Judge Sergey Kazantsev belongs to the St. Petersburg cohort of the judges of the Constitutional Court, which is considered to be the most loyal to the Kremlin. He studied at the Faculty of Law at the same time as Vladimir Putin and, moreover, worked with Putin at the Mayor's Office of St. Petersburg in 1993-1995. Nevertheless, Kazantsev had previously allowed himself to express a dissenting opinion, in particular, he did not agree with the conclusions of the Constitutional Court which allowed the property to be confiscated from the accused upon the termination of the criminal case. He also objected to the bill at rallies in 2012, which significantly increased fines for violations at rallies, introduced mandatory work for violators, forbade people from coming to rallies in masks, and imposed penalties for organizing unauthorized demonstrations. However, he, unlike his colleague Konstantin Aranovsky, signed under the approval of Putin's amendments to the Constitution in 2020, and thus bears responsibility for the legalistic design of a personalist dictatorship in Russia.
Recall that in 2020, during the hasty passing of Putin's amendments to the Basic Law, the Constitutional Court acted as the legalizer of the coup. On March 10, United Russia MP Valentina Tereshkova proposed lifting restrictions on the number of presidential terms or allowing re-election of Vladimir Putin to the presidency (“nullifying” the number of terms already held by him as president). Putin, who suddenly appeared at a meeting of the Duma, supported Tereshkova’s statement but referred to the need to obtain a Constitutional Court opinion on the conformity of the amendments to the current Constitution. Already after two days of consideration, the Constitutional Court almost wholly recognized the legality of “nullifying,” although in 1998, considering a similar case, it had forbidden President Yeltsin to run for the third time in a row. It is noteworthy that the judges explained the new decision by the “special clause” included in the Basic Law which had been absent earlier, which takes into account certain “historical factors <...>, including the degree of threats to the state and society, the state of the political and economic systems.” According to many experts and analysts, allowing Putin to remain president after 2024 was the main goal of the whole venture with the amendments.

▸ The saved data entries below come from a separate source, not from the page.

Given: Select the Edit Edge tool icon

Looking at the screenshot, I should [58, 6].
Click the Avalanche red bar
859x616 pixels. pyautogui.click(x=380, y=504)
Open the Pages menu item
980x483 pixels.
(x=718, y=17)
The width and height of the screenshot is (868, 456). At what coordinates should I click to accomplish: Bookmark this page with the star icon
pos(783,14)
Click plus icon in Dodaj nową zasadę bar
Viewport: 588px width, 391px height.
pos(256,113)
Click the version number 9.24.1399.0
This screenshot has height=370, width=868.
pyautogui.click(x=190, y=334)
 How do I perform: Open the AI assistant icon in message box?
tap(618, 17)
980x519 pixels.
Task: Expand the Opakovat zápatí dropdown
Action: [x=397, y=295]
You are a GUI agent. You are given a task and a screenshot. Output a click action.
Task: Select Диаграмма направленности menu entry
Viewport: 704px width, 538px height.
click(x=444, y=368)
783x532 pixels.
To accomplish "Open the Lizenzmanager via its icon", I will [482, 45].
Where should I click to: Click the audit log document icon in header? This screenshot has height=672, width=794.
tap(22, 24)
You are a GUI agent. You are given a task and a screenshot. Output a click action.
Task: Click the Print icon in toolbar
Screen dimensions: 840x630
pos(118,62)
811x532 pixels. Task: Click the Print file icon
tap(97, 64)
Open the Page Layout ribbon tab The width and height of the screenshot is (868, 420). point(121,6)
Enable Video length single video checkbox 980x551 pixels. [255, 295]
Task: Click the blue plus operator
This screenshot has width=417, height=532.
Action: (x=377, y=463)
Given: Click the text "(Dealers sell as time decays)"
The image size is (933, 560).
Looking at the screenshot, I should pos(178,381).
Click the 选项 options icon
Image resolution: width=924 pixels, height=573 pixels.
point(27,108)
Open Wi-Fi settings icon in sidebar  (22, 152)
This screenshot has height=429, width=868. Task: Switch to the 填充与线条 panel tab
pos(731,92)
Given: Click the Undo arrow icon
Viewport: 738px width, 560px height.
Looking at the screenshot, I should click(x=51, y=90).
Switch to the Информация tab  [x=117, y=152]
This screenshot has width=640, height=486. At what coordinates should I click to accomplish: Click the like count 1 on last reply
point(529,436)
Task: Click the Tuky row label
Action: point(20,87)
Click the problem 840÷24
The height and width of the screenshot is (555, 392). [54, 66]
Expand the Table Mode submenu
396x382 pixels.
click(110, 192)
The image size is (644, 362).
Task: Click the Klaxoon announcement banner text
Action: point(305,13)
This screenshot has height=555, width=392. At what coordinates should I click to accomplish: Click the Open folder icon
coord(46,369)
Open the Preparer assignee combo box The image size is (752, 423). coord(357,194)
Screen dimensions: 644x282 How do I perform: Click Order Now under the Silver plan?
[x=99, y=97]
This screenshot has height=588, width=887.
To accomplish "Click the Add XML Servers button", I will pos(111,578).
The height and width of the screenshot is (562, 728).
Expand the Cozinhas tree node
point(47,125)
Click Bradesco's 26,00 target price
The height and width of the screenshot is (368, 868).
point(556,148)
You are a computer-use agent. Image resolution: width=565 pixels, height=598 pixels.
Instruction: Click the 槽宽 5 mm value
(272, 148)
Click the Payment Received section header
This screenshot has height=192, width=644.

As early as March 14, 2020, Putin signed hastily drafted amendments. Besides “nullifying the terms,” they allow the Russian authorities to ignore the decisions of the European Court of Human Rights, introduce the concept of “internal threats” that the Security Council of the Russian Federation must fight, and also expand the powers of the president. They completed the constitutional and legal drafting of Putin's dictatorship and are regarded by the Free Russia Forum as an illegitimate and anti-democratic constitutional coup.